Source
The Debtors were forced into involuntary bankruptcy by creditors Arthur Anderson & Co., Northern Trust Co., Richard F. Fagan & Sons, Inc., Glenbrook Industrial Park and Field on August 26, 1994. Ibar filed two proofs of interest and fourteen proofs of claim against the Debtors' jointly administered estates.
On March 1, 1995, a hearing was held on Ibar's motion to withdraw his claims after Field had filed objections thereto. The Bankruptcy Court signed an order (the "March 3, 1995 Order") granting Ibar's motion with prejudice to the future assertion of claims against the Debtors and "to any future assertion by Ibar of derivative claims against the following individuals [including Field]" (emphasis added), but without prejudice to claims against any party other than the Debtors.
By order dated March 8, 1995 (the "Confirmation Order"), the Bankruptcy Court confirmed the Debtors' Second Amended Plan of Reorganization. The Amended Plan provided that all allowed claims were paid in full, all prepetition interests were canceled and Field acquired 100% of the equity interests in the Reorganized Debtors.
THE CONTEMPT MOTIONS
Contempt Motion I
It appears that post-confirmation controversy began with a May 16, 1995 letter from appellee William Bierce on behalf of Ibar and/or his French company, Solomat, S.A. to a representative of Reorganized Debtors and Field. Therein and thereafter claims and settlement demands were made orally and in correspondence over a period of many months. Although no action or proceeding of any kind had been commenced by Ibar/Solomat, S.A., on May 29, 1997 Reorganized Debtors filed Contempt Motion I with the Bankruptcy Court apparently to hold Appellees or some of them in contempt solely on account of their written and oral assertions and demands. A hearing was held on June 25, 1997, but Contempt Motion I was not decided until the August 3, 1998 Order denying Contempt Motion I which is here on appeal.[1]
Contempt Motion II and Contempt Motion III
On May 30, 1997, Ibar commenced an action solely against Field in the Supreme Court of the State of New York, New York County, J.P. Ibar v. Marshall Field ("New York Action") for breach of fiduciary duty and other wrongdoing. On June 25, 1997 the Reorganized Debtors, although not defendants in the New York Action, filed Contempt Motion II in the Bankruptcy Court alleging that Ibar violated the March 3, 1995 Order and the Confirmation Order by commencing the New York Action. On July 17, 1997. Ibar removed the New York Action to the United States District Court, Southern District of New York (Chin, J.).
On October 28, 1997 the Bankruptcy Court held a hearing on Contempt Motion II and ruled as follows (the "October 28 Oral Order"):
It is clear to the Court, having read the complaints filed in the New York proceeding that has been referenced here in its present form, without, obviously reference to any amendment or particularization which may be filed in the future, it is clear that complaint violates both the March 3rd 1995, order of this Court and the March 5th, 1995 [sic; should be March 8, 1997], order of confirmation, those orders being violated, in effect, individually and/or collectively.
*153 Mr. Ibar will be sanctioned for that filing in the amount of ten thousand dollars payable within ten days, that is, on or before November 14th. He will be further sanctioned following the expiration of five days from this order, that is, on November 5th, by additional sanctions in the amount of twenty-five hundred dollars each day thereafter that he continues to pursue that claim.

Data block
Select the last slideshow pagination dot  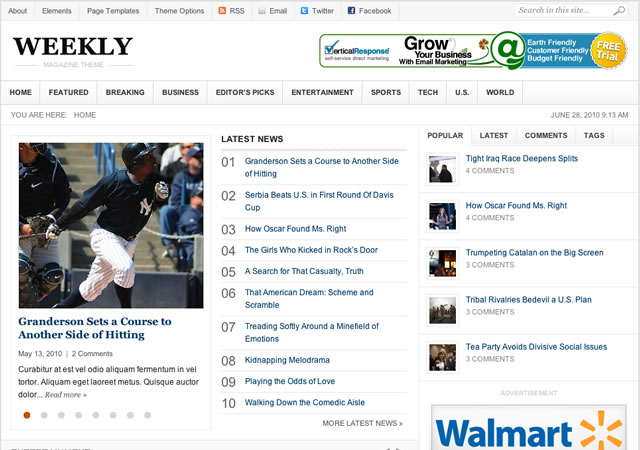coord(147,414)
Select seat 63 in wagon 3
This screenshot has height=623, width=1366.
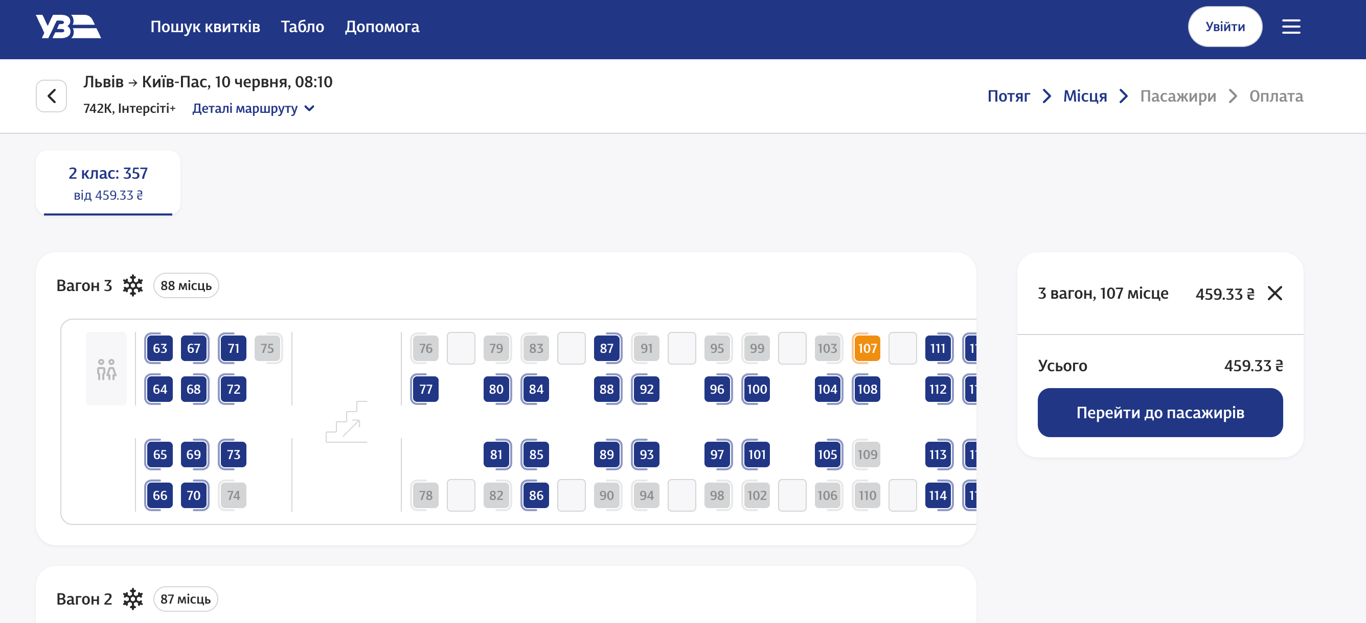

Exercise description
Translate this sentence from the court opinion into Spanish: "On March 1, 1995, a hearing was held on Ibar's motion to withdraw his claims after Field had filed objections thereto." The lines are material of their own and are separate from the court opinion.

Answer for this exercise
El 1 de marzo de 1995 se celebró una audiencia sobre la moción de Ibar para retirar sus reclamaciones, después de que Field hubiera presentado objeciones a estas.